* [EXERCISE PROMPT]:
From the entries below, copy out all lines holding "Sensacine".

* [SOURCE RECORDS]:
##########

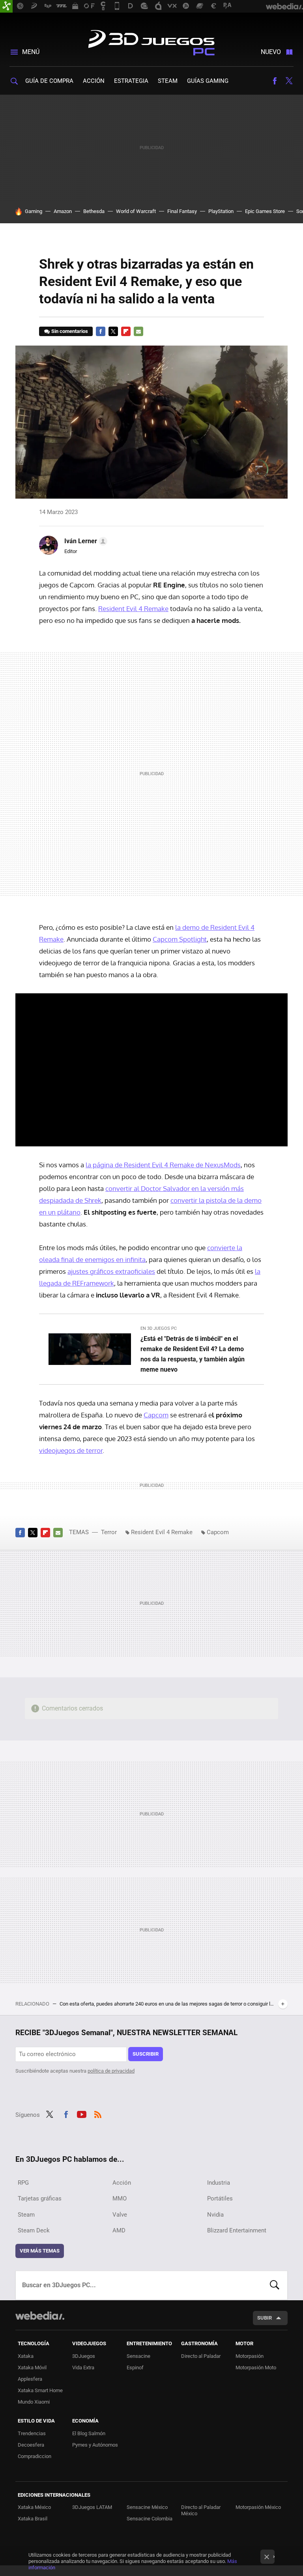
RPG (23, 2182)
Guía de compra (49, 80)
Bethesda (94, 211)
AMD (118, 2230)
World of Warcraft (136, 211)
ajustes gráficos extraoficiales (111, 1271)
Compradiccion (34, 2456)
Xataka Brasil (32, 2519)
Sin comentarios (69, 331)
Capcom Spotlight (180, 939)
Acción (94, 80)
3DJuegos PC (151, 41)
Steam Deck (34, 2230)
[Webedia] (39, 2315)
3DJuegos (83, 2356)
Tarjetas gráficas (40, 2198)
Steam (168, 80)
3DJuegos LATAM (92, 2507)
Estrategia (131, 80)
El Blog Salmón (88, 2433)
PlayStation (221, 211)
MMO (119, 2198)
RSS (98, 2113)
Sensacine (138, 2356)
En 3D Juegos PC (158, 1328)
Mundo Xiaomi (34, 2402)
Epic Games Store (265, 211)
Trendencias (32, 2433)
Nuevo (271, 52)
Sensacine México (147, 2507)
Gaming (33, 211)
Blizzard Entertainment (236, 2230)
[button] (84, 541)
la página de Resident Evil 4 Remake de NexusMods (163, 1165)
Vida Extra (83, 2367)
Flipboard (126, 331)
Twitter (289, 81)
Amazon (63, 211)
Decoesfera (31, 2445)
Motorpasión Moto (256, 2367)
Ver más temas (40, 2251)
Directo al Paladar (201, 2356)
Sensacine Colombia (149, 2519)
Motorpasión (250, 2356)
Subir (264, 2318)
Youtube (81, 2113)
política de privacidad (111, 2071)
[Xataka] (6, 6)
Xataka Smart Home (40, 2390)
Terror (109, 1532)
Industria (218, 2182)
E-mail (138, 331)
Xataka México (34, 2507)
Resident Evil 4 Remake (133, 608)
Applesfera (30, 2379)
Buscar (274, 2285)
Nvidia (215, 2214)
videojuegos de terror (71, 1450)
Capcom (156, 1415)
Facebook (274, 81)
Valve (119, 2214)
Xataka (26, 2356)
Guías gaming (207, 80)
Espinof (135, 2367)
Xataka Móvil (32, 2367)
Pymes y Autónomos (95, 2445)
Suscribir (146, 2054)
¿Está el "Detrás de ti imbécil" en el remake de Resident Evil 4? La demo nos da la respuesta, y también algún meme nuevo (192, 1354)
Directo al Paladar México (201, 2510)
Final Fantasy (182, 211)
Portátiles (220, 2198)
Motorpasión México (258, 2507)
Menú (30, 52)
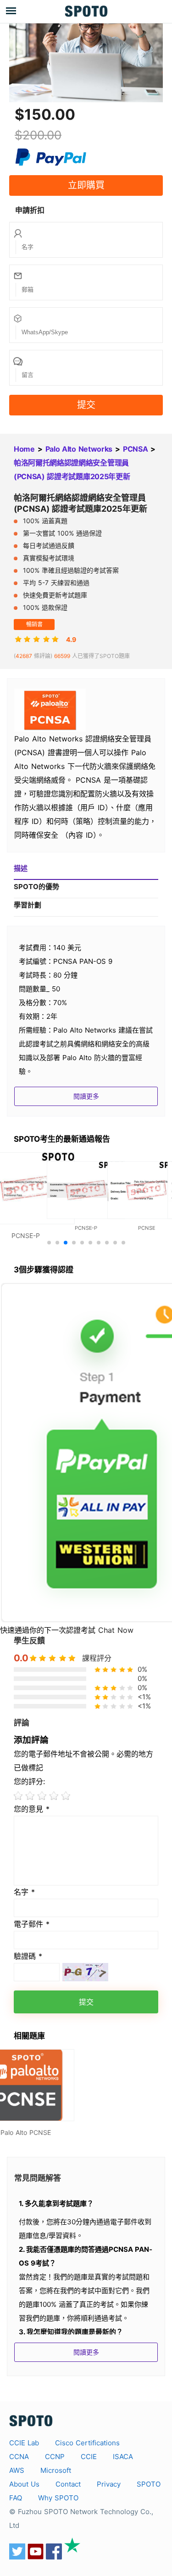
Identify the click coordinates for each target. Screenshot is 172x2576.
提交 (86, 404)
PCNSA (135, 448)
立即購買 (86, 185)
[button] (49, 1242)
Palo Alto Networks (78, 448)
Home (24, 448)
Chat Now (115, 1630)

##########

* [EXERCISE SOLUTION]:
Sensacine (138, 2356)
Sensacine México (147, 2507)
Sensacine Colombia (149, 2519)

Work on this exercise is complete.